** Opening INFORMATION SHOWN block **

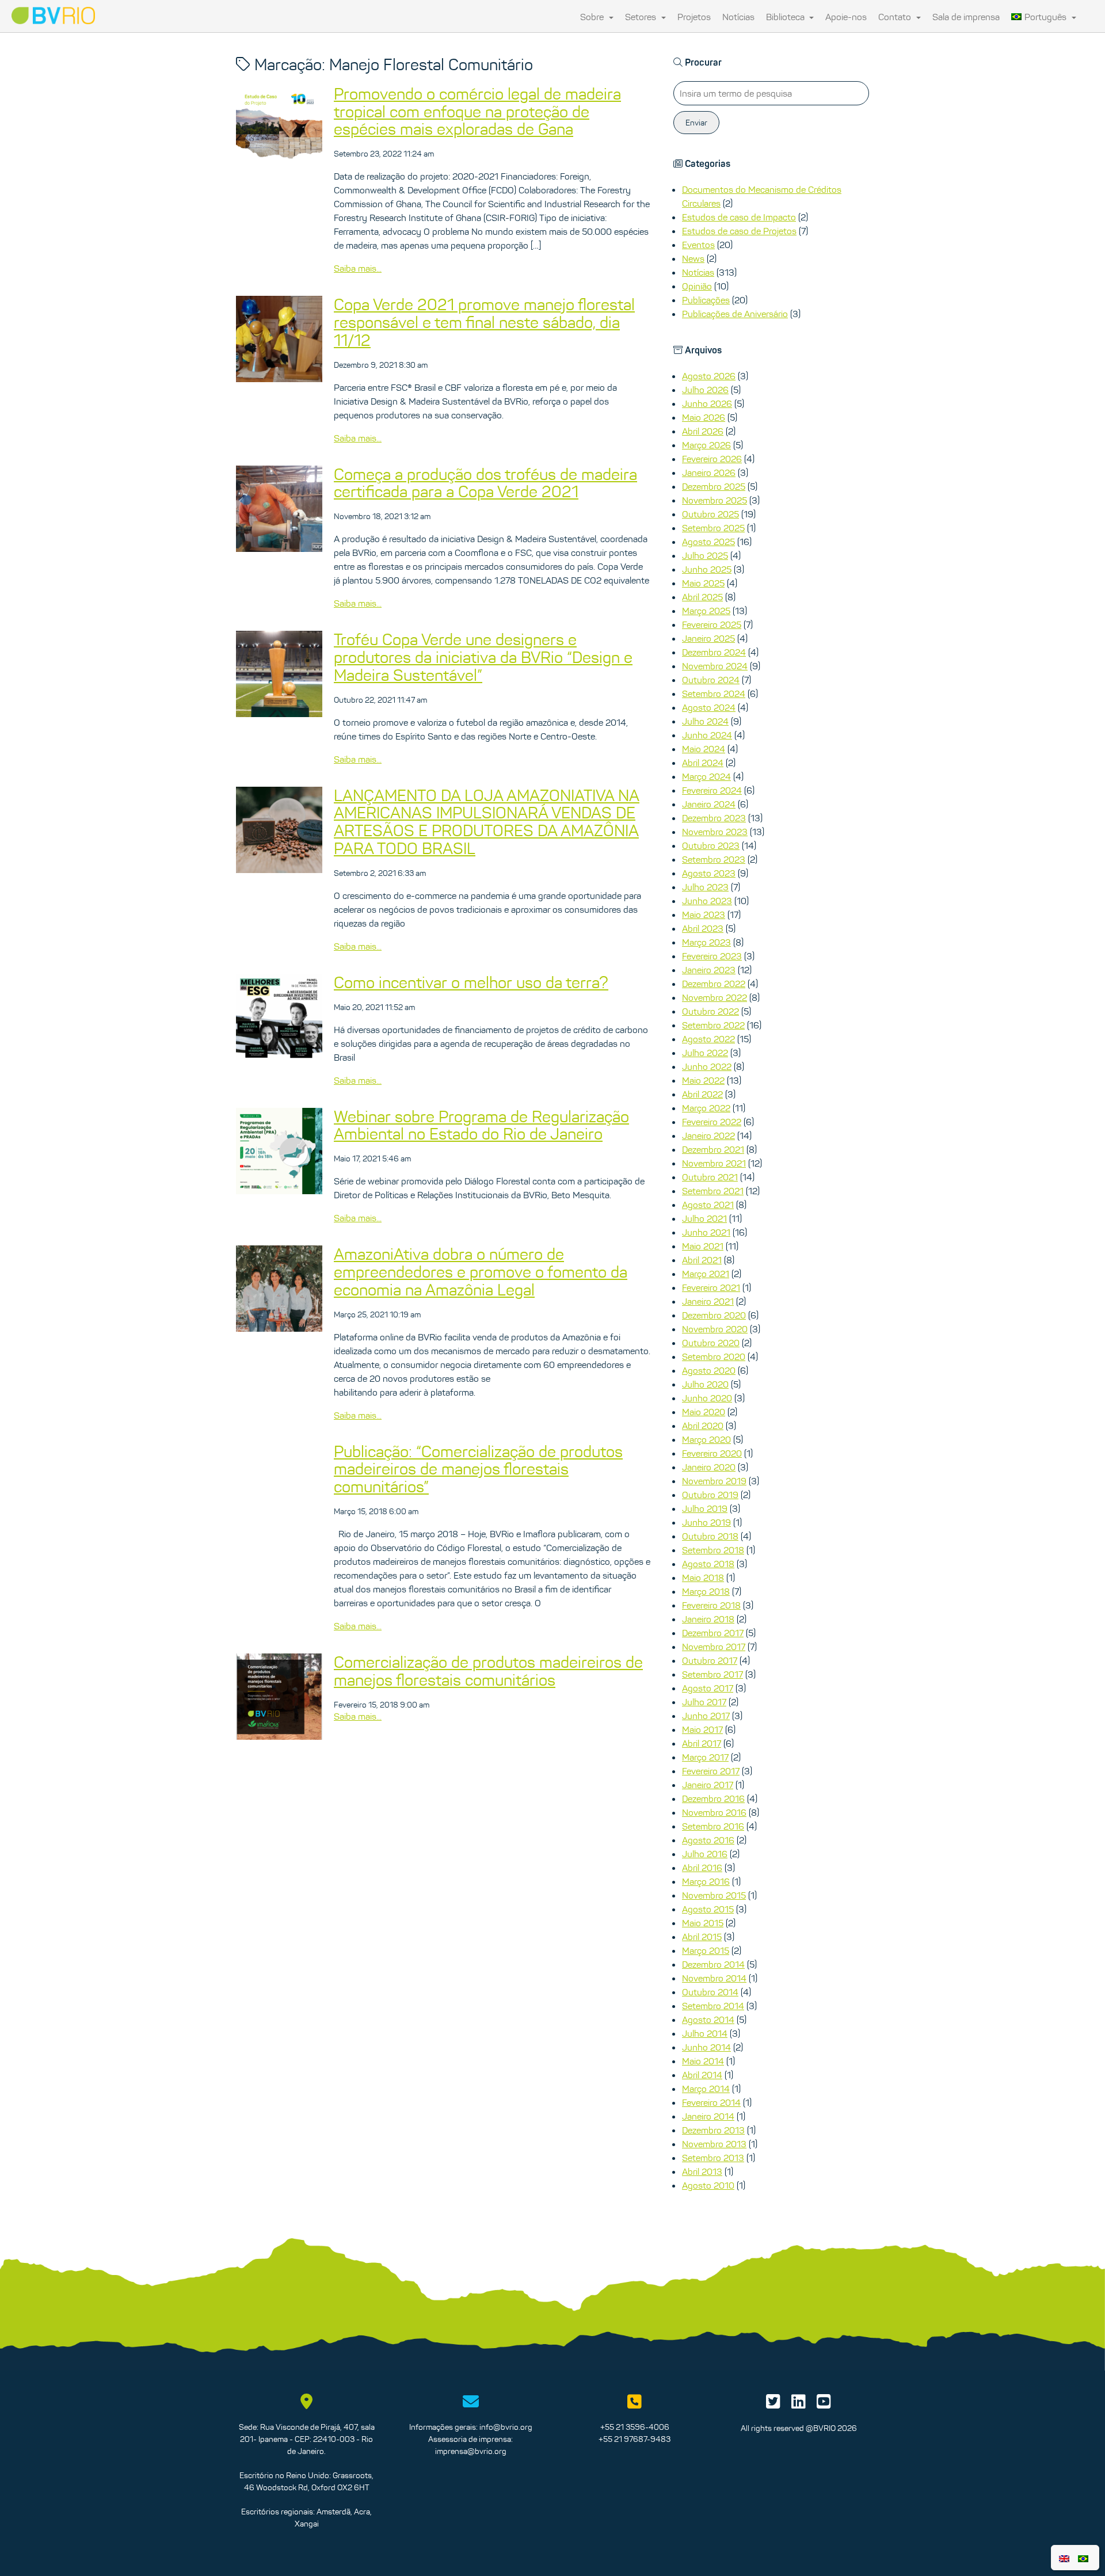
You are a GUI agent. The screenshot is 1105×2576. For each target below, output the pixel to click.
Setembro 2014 (713, 2005)
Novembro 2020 (715, 1329)
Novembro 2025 (714, 500)
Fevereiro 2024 (712, 790)
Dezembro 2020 (714, 1315)
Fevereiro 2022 (711, 1121)
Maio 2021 (702, 1246)
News (693, 258)
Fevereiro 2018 (711, 1605)
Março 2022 (706, 1108)
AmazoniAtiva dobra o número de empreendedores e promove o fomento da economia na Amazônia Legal (480, 1272)
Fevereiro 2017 (711, 1771)
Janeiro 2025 (708, 638)
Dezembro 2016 (713, 1798)
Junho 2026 (707, 403)
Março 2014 (706, 2088)
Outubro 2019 (710, 1494)
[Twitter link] (773, 2404)
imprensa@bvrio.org (470, 2451)
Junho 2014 (706, 2047)
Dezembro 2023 (714, 818)
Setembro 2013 (713, 2157)
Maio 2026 (703, 417)
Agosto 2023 (709, 873)
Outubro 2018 (710, 1536)
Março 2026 (706, 445)
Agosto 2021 (708, 1204)
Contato (895, 16)
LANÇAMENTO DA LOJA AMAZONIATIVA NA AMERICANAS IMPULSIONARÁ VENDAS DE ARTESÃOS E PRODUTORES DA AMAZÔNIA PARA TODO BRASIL (486, 822)
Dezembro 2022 (713, 983)
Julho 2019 (704, 1508)
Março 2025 (706, 610)
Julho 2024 (705, 721)
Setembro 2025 (713, 528)
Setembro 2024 (713, 693)
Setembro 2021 (713, 1190)
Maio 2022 (703, 1080)
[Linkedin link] (798, 2404)
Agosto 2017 (707, 1688)
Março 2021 (705, 1273)
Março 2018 (706, 1591)
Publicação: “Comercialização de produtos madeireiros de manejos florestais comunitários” (478, 1469)
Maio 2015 (702, 1923)
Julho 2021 (704, 1218)
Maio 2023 (703, 914)
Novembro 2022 (714, 997)
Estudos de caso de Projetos (739, 231)
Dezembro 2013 (713, 2130)
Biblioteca (786, 16)
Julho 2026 (705, 389)
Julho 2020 (705, 1384)
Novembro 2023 (715, 831)
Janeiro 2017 (707, 1784)
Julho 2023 (705, 887)
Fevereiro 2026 (712, 458)
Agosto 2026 (709, 376)
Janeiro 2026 (709, 472)
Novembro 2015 (714, 1895)
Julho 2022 (705, 1052)
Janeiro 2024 (709, 804)
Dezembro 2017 (713, 1632)
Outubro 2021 (710, 1177)
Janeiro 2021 (708, 1301)
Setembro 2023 (713, 859)
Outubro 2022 (710, 1011)
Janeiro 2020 (709, 1467)
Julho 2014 (704, 2033)
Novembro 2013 (714, 2144)
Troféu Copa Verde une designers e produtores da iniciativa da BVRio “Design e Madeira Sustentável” (483, 657)
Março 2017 (705, 1757)
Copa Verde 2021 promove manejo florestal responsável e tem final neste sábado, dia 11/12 (484, 322)
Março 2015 (705, 1950)
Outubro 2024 (711, 679)
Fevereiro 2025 (711, 624)
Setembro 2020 (713, 1356)
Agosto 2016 (708, 1840)
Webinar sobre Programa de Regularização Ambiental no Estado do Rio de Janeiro (481, 1125)
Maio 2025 (703, 583)
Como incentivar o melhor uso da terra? (471, 982)
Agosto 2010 (708, 2185)
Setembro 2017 (712, 1674)
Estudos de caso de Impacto (739, 217)
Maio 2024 (703, 748)
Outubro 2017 (709, 1660)
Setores (641, 16)
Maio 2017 (702, 1729)
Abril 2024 (702, 762)
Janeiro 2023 (709, 969)
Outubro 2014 (710, 1992)
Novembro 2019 (714, 1481)
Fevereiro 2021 (711, 1287)
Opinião (697, 286)
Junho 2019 (706, 1522)
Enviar (696, 122)
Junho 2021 (706, 1232)
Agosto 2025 (708, 541)
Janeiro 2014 (708, 2116)
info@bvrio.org (505, 2427)
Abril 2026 (702, 431)
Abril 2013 (702, 2171)
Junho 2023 (707, 900)
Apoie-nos (846, 16)
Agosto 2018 (708, 1563)
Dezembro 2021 (713, 1149)
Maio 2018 (703, 1577)
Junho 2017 (706, 1715)
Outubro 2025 (710, 514)
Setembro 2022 (713, 1025)
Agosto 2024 (709, 707)
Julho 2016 (704, 1853)
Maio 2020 (703, 1411)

** Closing INFORMATION SHOWN block **

**PROBLEM DETAILS:**
What lines of the preceding data include the string "Julho"? Pull them out.

**WRITTEN SOLUTION:**
Julho 2019 (704, 1508)
Julho 2024 (705, 721)
Julho 2021 (704, 1218)
Julho 2026 (705, 389)
Julho 2020 (705, 1384)
Julho 2023 (705, 887)
Julho 2022 (705, 1052)
Julho 2014 (704, 2033)
Julho 2016 (704, 1853)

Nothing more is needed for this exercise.